Singapore – As cyber threats continue to increase, Kaspersky’s latest report found that more than 893 million phishing attempts globally were detected and blocked in 2024, indicating a 26% surge compared to the 710 million attacks recorded in 2023.
As noted in the report, the surge in attempts was on the rise between May and July, pointing to the period associated with holiday travel scams, including fake airline tickets, deceptive hotel reservations, and too-good-to-be-true offers.
A range of phishing and scam schemes were also observed, with attackers aiming to steal data and money and install malicious software. Experts reported these fraudulent websites mimicking brands such as Booking, Airbnb, TikTok, and Telegram, noting an ongoing campaign focusing on TikTok Shop users.
In addition, the report revealed cybercriminals creating fake login pages to capture the credentials of sellers. This extends to scammers trying to capitalise on trending news, orchestrating fraud schemes involving the hype topics, for example, the cryptocurrency game Hamster Kombat and TON wallets.
The use of fake celebrity endorsements for fraudulent prize giveaways was also a common scam in 2024, deceiving fans with false promises of valuable rewards. According to the cybersecurity firm, this trend carries on into 2025.

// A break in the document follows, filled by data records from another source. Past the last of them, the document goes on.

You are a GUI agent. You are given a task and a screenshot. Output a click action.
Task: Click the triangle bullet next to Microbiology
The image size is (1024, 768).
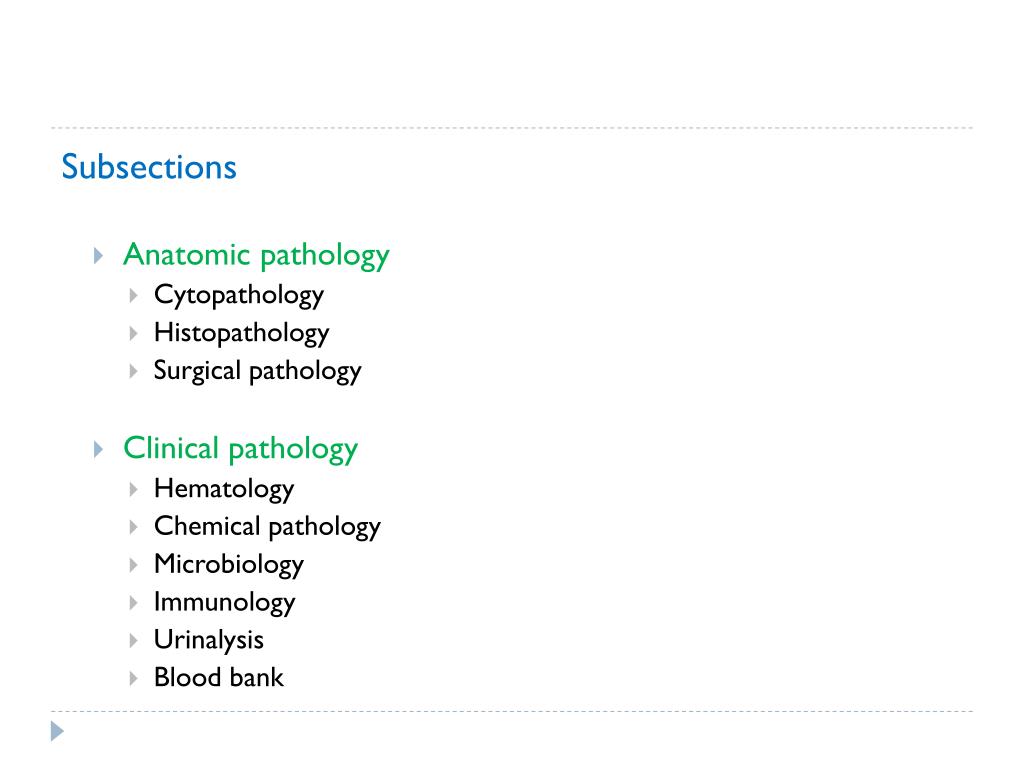pyautogui.click(x=133, y=565)
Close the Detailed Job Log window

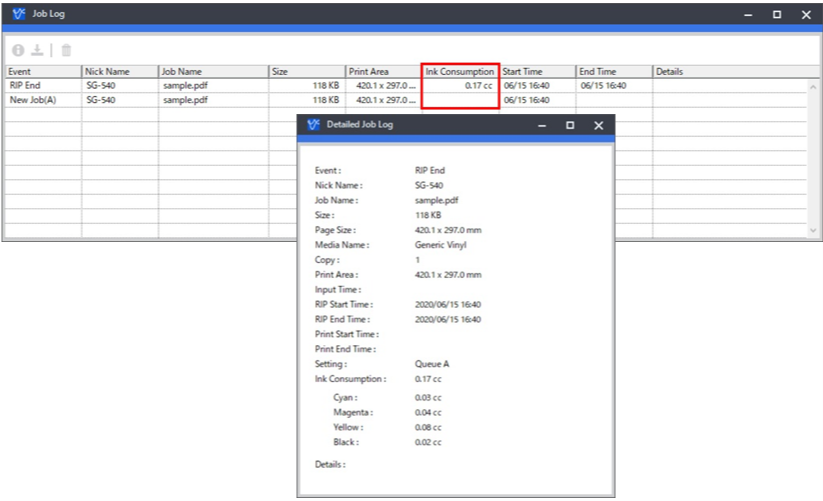click(x=598, y=126)
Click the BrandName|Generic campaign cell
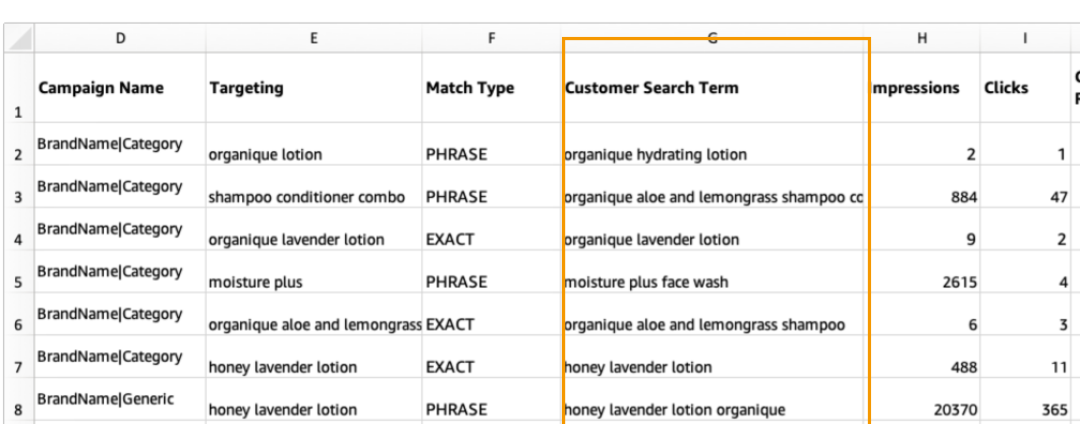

Kaspersky’s data further highlighted that both individuals and corporate users encountered malicious email attachments more than 125 million times in 2024.
Following this, they also pointed out cybercriminals using various tactics in email campaigns targeting businesses. These tactics involve sending emails with password-protected archives containing malicious content and SVG images disguised as harmless graphics, and many other schemes.
Attackers lured victims into clicking on malicious content through fake court appeals, fake deals, counterfeit official notifications and more.
Interestingly, spam made up 47% of all corporate email traffic in the past year, reflecting a 1.27 percentage point increase globally. While spam includes potential threats, much of it consists of unsolicited advertisements.
Experts also underscored the growing presence of promotions for AI tools, webinars, digital marketing services, and schemes for increasing online followers in corporate inboxes.
Talking about the report, Olga Svistunova, a security expert at Kaspersky, said, “While the core mechanics of phishing and scams remain unchanged, attackers constantly refine their disguises. They capitalise on trending news, hype-driven topics, and even combine branding from multiple companies on a single phishing page to enhance efficiencies of their campaigns. AI-driven tools help them to create highly convincing fake websites, making fraud harder to detect.”
“These evolving tactics pose a growing risk – not just to financial security but also to personal identity protection. As a result, vigilance and the use of robust cybersecurity solutions have never been more crucial,” Svistunova further explained.
Alongside these findings, Kaspersky also advised users to be more careful when opening emails to prevent themselves from becoming a victim of phishing, scams, or malicious messages. In particular, experts urged users to only open emails and click links if they trust the sender.
When a sender is legitimate, but the content of the message seems strange, Kaspersky also recommends users check with the sender first through other means of communication.
Additionally, they encourage checking the spelling of a website’s URL if you suspect they are faced with a phishing page. Experts further emphasised the use of a proven security solution when surfing the web.